Why? Because someone over at Gawker recently leapt at the chance to make fun of Princess Kate’s hospitalization for “hyperemesis gravidarum,” saying it’s “what they call regular old morning sickness when you’re a princess.” Which of course it’s not. 

Evan offers up some history, some media critique, and a glimpse into the toilet bowl at his house. The baby drops in a few weeks but Jac has been barfing since day one, defying all manner of well-meaning advice: ginger, carbs, no-carbs, crackers. Because it’s not morning sickness; it’s the-whole-time sickness. And it’s a medically acknowledged potentially dangerous complication.

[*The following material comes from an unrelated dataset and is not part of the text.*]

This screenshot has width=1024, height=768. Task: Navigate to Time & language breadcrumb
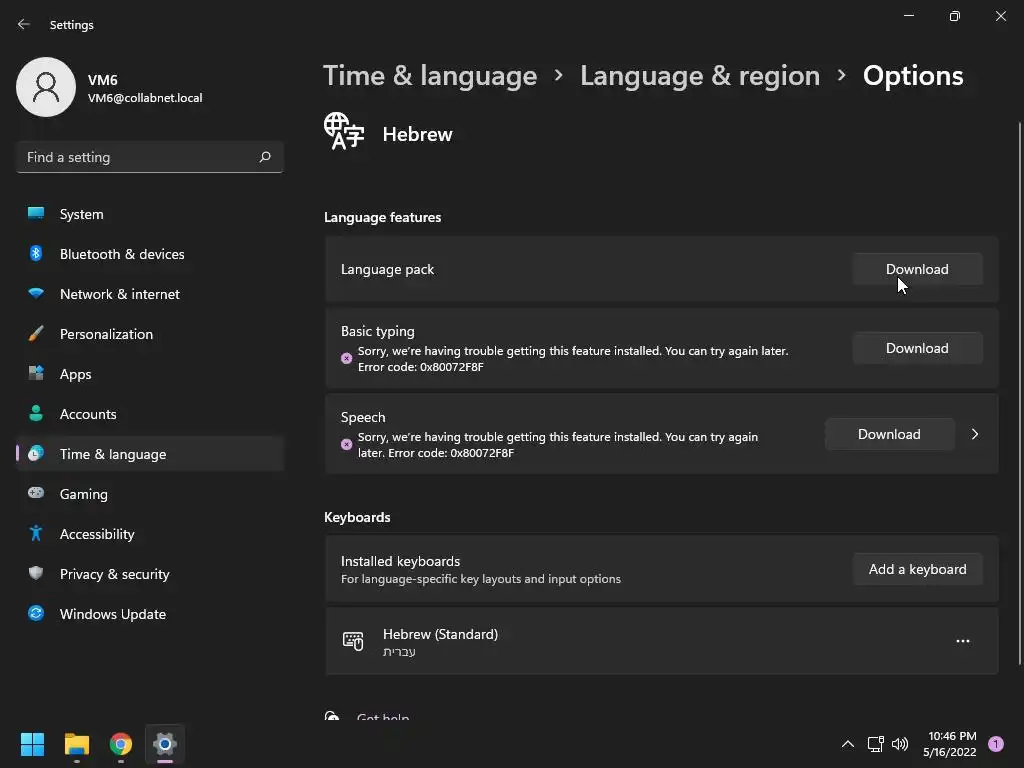tap(430, 76)
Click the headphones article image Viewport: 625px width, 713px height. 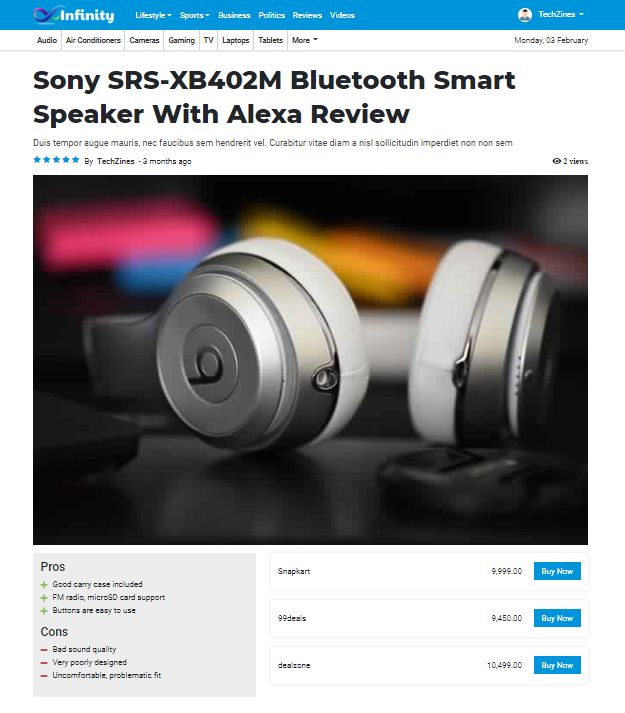[x=310, y=360]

Beyond an eloquent statement of co-feeling with his suffering wife, Evan’s essay is also a meditation on the way we roll around, in day to day life, with dried, cultural crap on our shoes. On a trip to France with Jac during which he was the sole ambulatory tourist, Evan wandered into an insight.

In one of the smaller, poorly kept churches a mural depicting fruit thieves Adam and Eve reminded me of one of G-d’s sentences: “To the woman he said, I will greatly increase your pangs in childbearing; in pain you shall bring forth children.” Is it possible we still harbor, deep down and in wholly secular terms, the idea that the suffering associated with bearing a child is punishment for Original Sin?

Let us now go forth and check our shoes.